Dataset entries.
▬▬▬▬▬▬
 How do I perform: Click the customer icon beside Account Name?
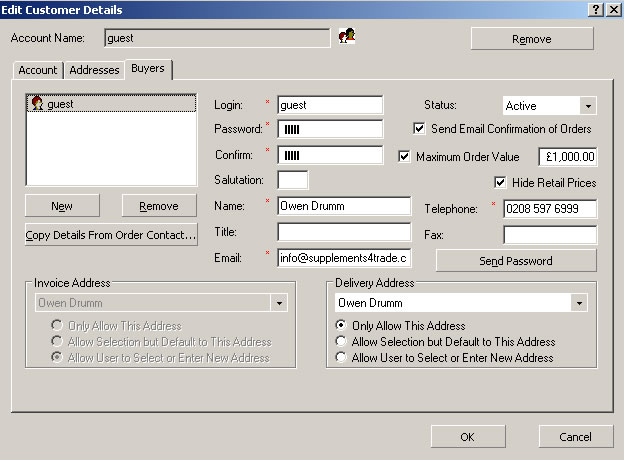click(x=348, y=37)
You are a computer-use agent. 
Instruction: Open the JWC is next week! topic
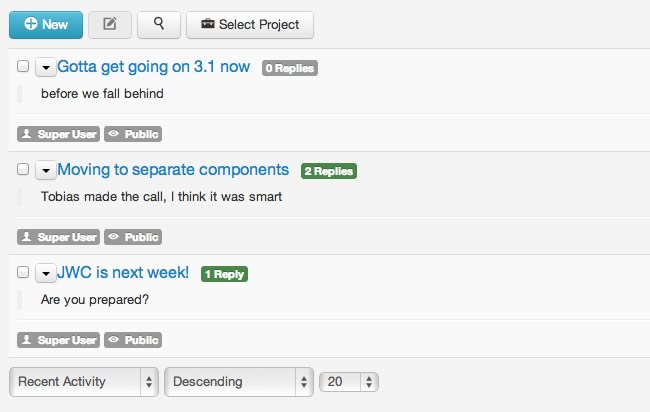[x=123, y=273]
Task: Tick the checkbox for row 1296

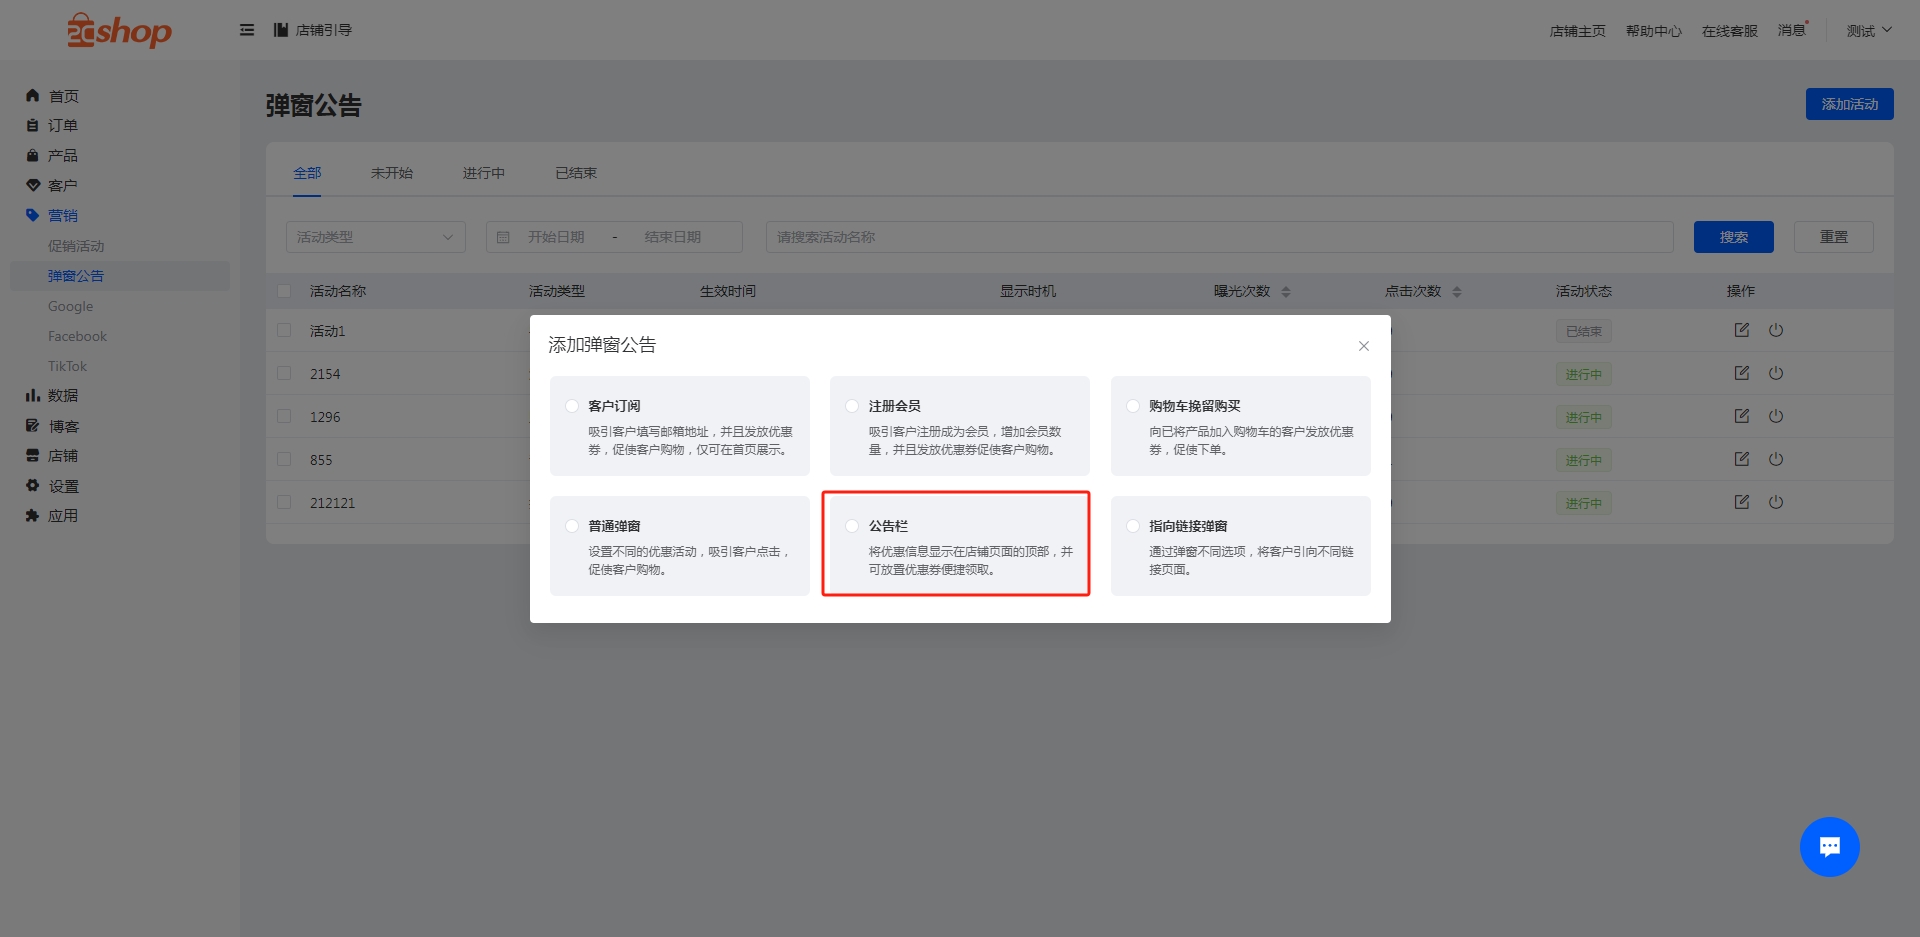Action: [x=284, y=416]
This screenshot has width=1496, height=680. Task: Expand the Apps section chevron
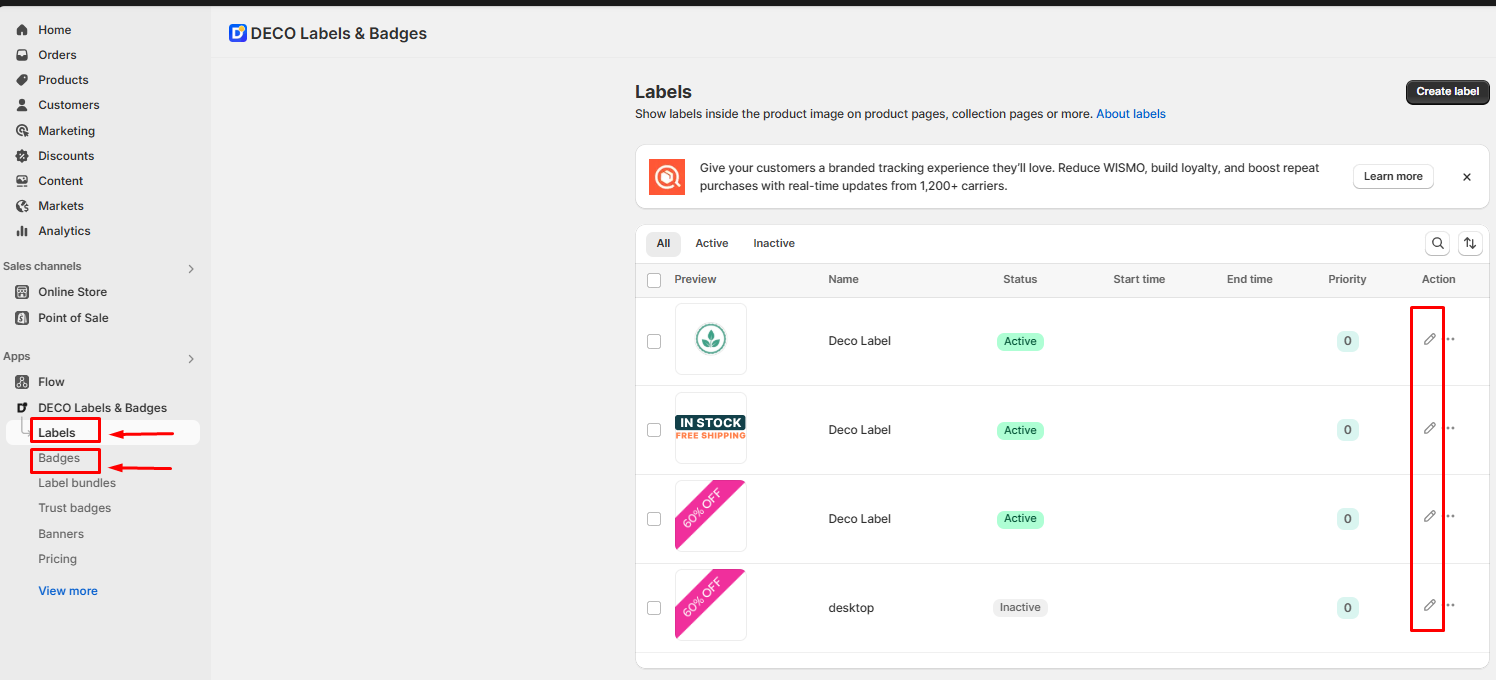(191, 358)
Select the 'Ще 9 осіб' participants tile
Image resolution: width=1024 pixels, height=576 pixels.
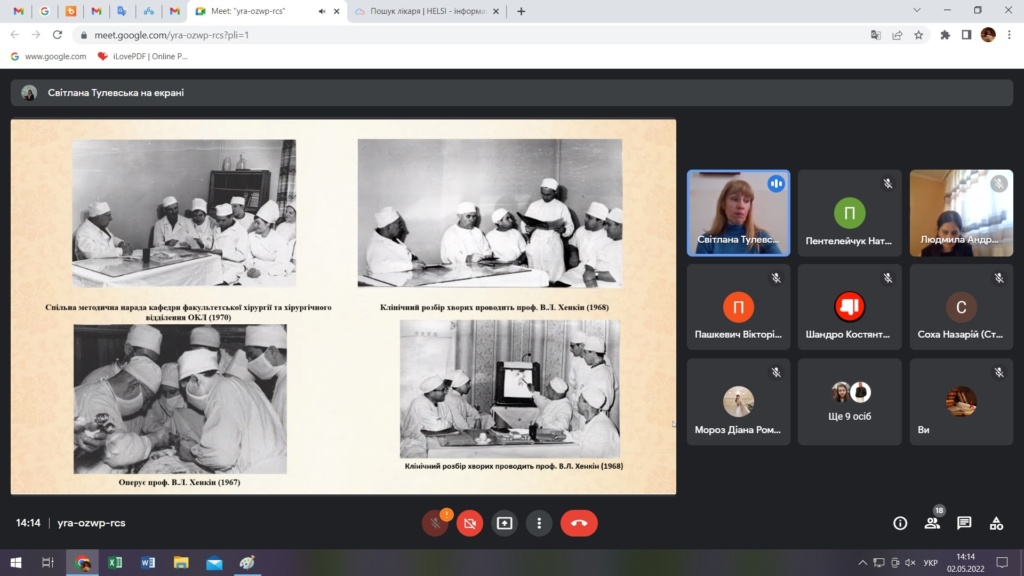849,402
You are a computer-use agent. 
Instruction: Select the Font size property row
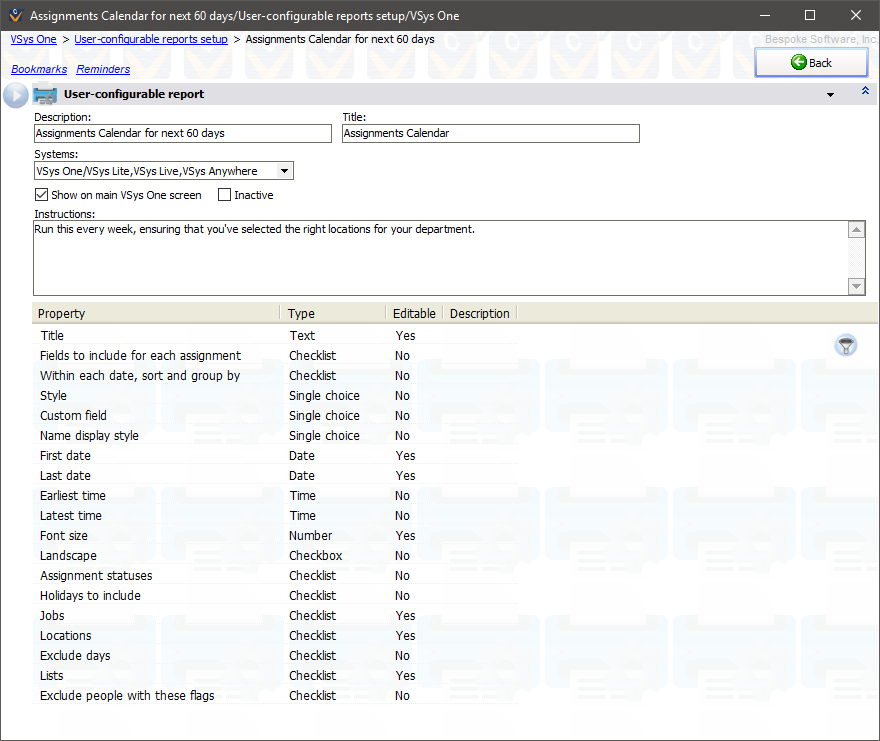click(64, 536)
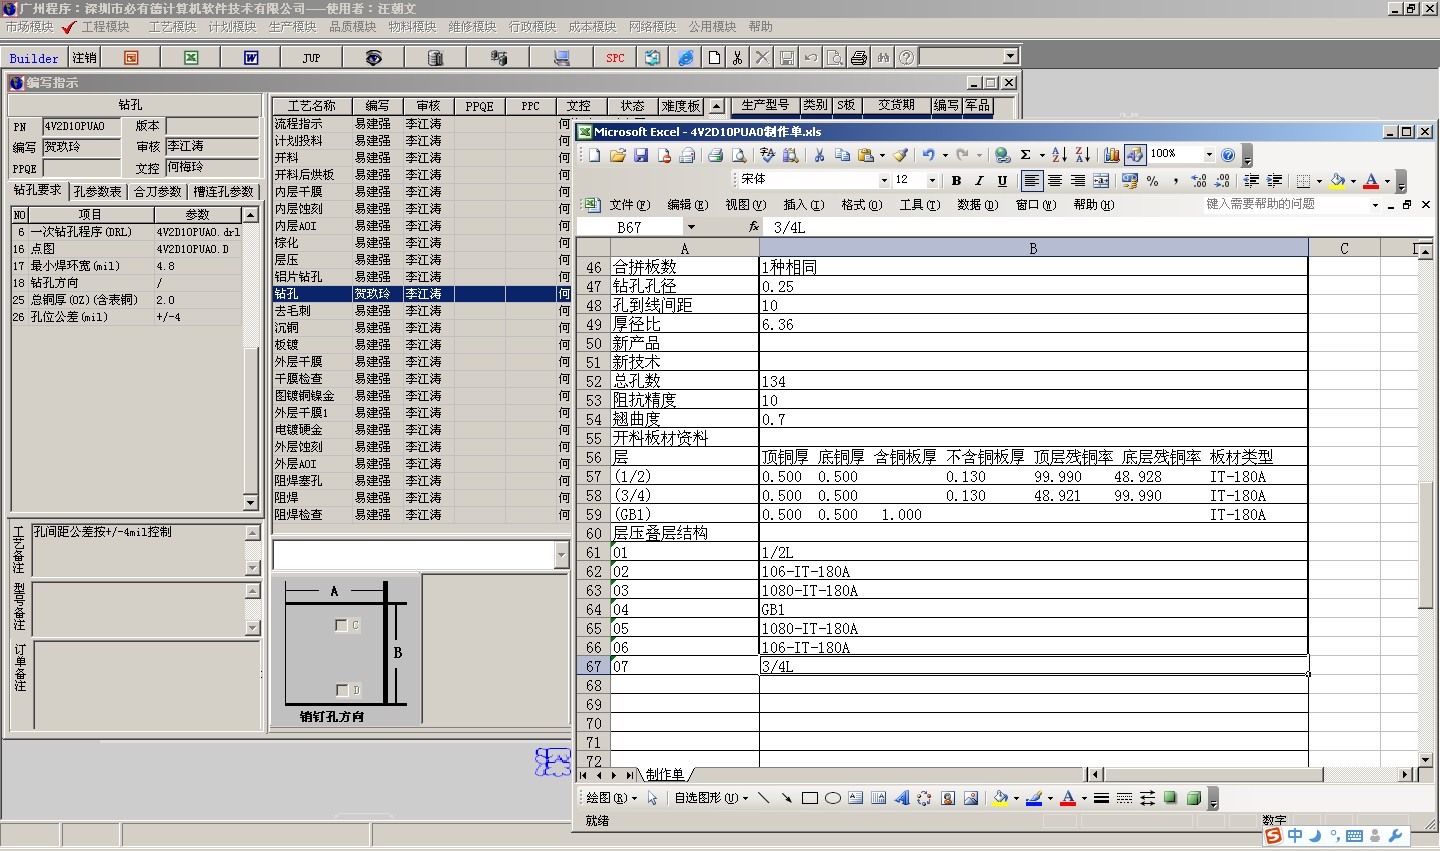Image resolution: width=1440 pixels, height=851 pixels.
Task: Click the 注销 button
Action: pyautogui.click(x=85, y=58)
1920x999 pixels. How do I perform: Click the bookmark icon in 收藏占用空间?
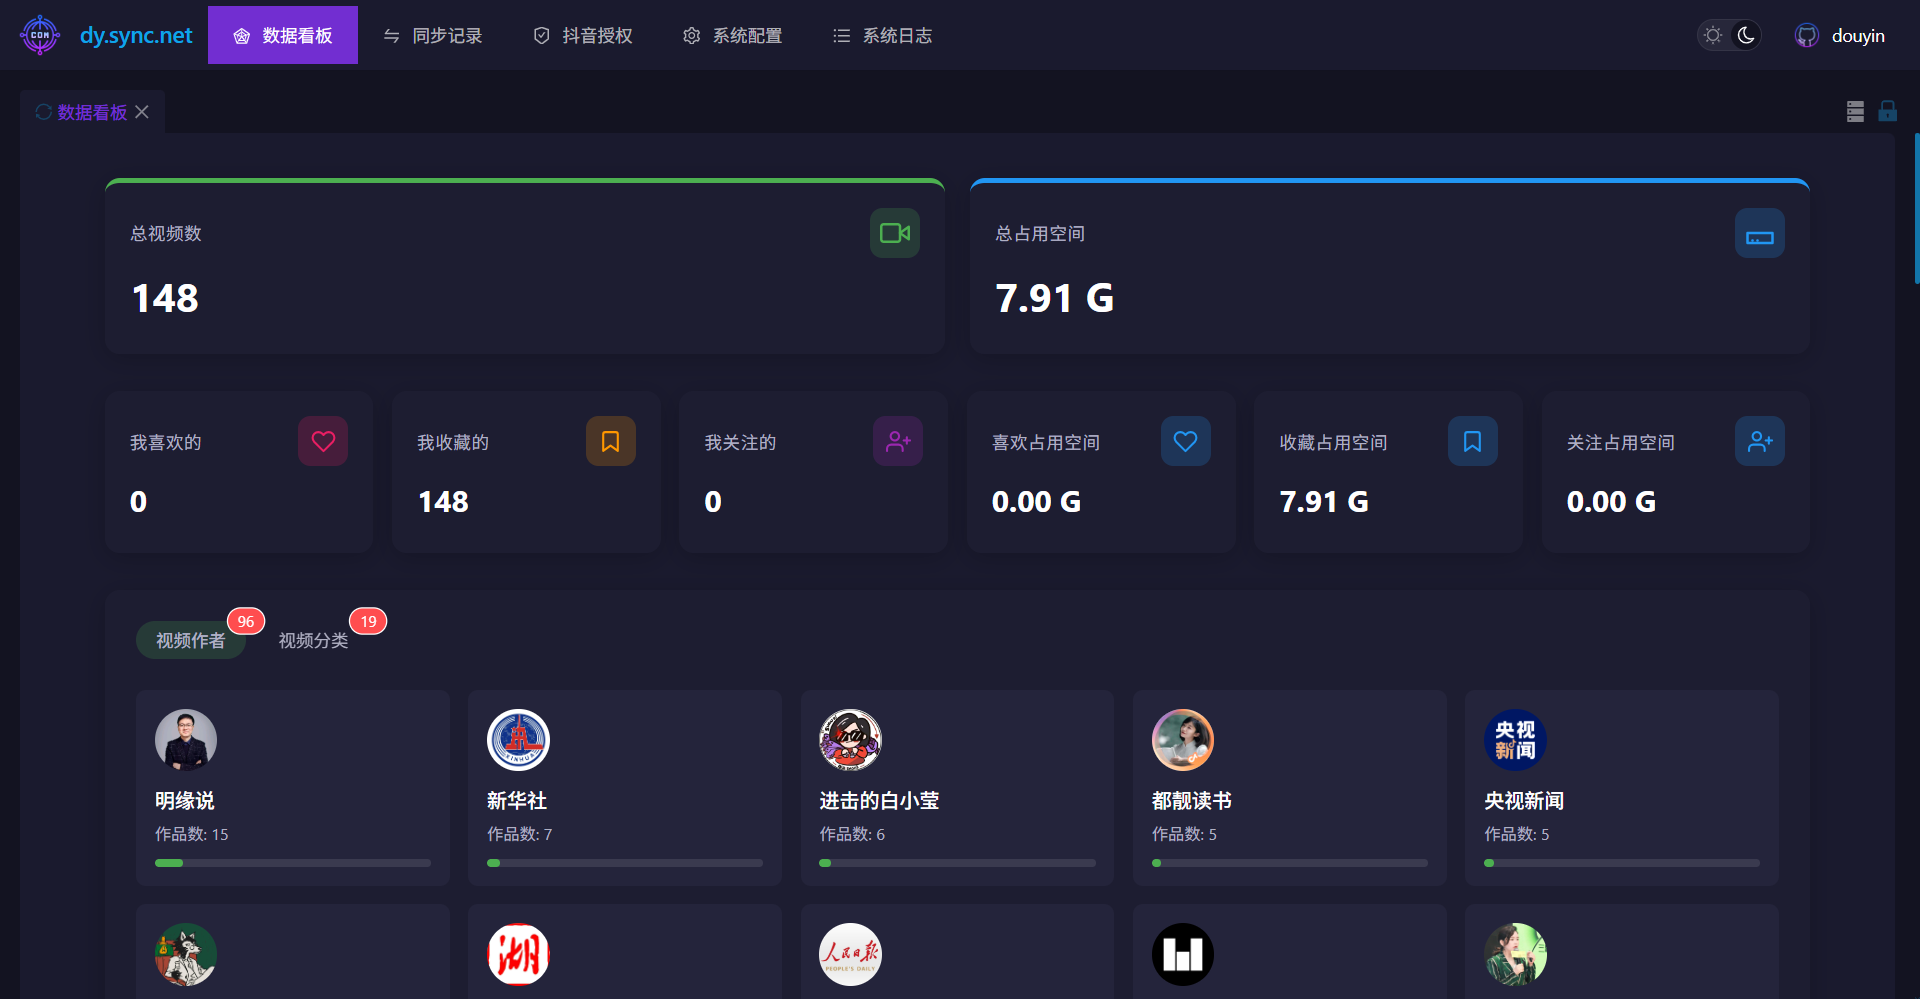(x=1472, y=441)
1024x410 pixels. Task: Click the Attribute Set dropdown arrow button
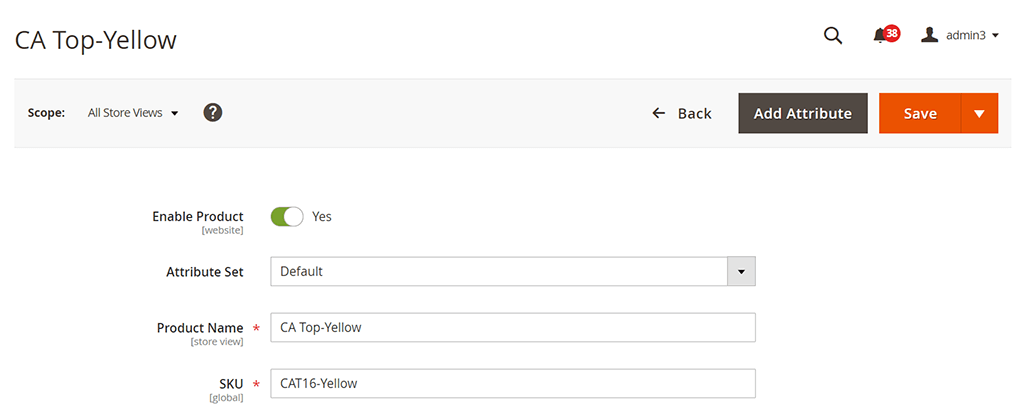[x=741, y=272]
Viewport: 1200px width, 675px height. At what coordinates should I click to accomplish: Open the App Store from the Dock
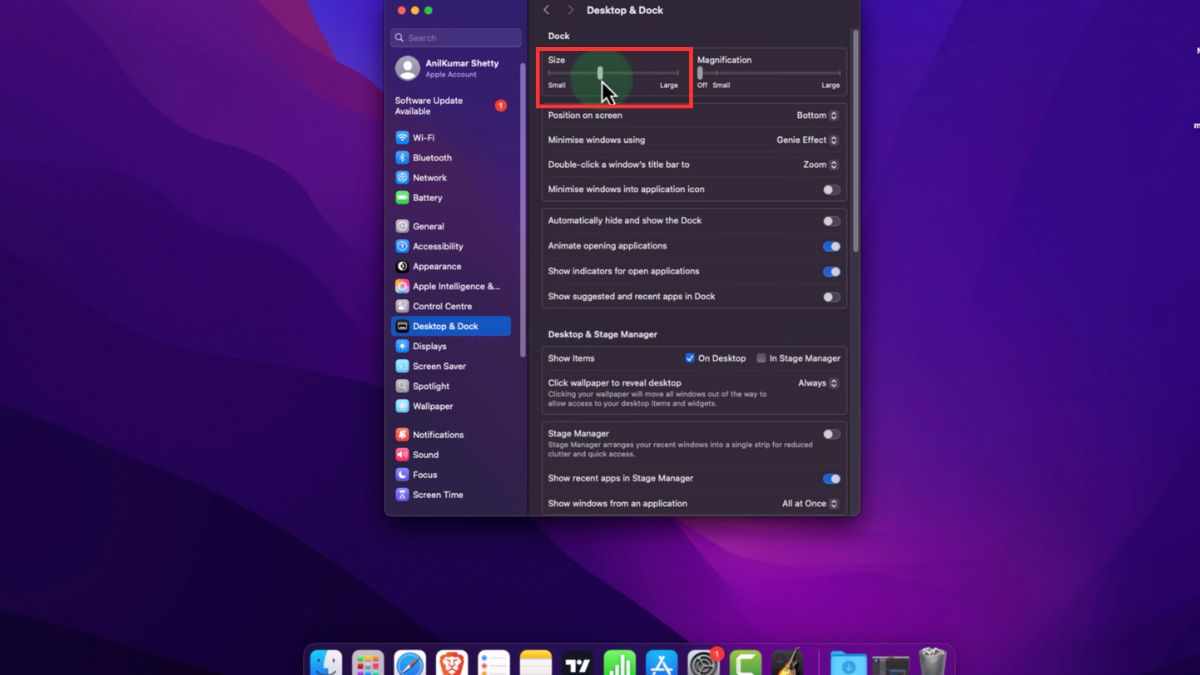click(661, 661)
▬▬▬▬▬▬
Problem to solve. Exactly the lines from the one with "This screenshot has" through the end of the records should be written out, and only those. Pictures do not belong in the copy.

Solution.
This screenshot has width=1496, height=680. Task: Expand the Apps section chevron
(191, 358)
Select the 'Ще 9 осіб' participants tile
Image resolution: width=1024 pixels, height=576 pixels.
849,402
You are a computer-use agent. 
Instruction: Select the Font size property row
click(64, 536)
Image resolution: width=1440 pixels, height=851 pixels.
Task: Click the 注销 button
Action: pyautogui.click(x=85, y=58)
1920x999 pixels. How do I perform: Click the bookmark icon in 收藏占用空间?
(x=1472, y=441)
1024x410 pixels. Task: Click the Attribute Set dropdown arrow button
[x=741, y=272]
Viewport: 1200px width, 675px height. At what coordinates should I click to accomplish: Open the App Store from the Dock
click(661, 661)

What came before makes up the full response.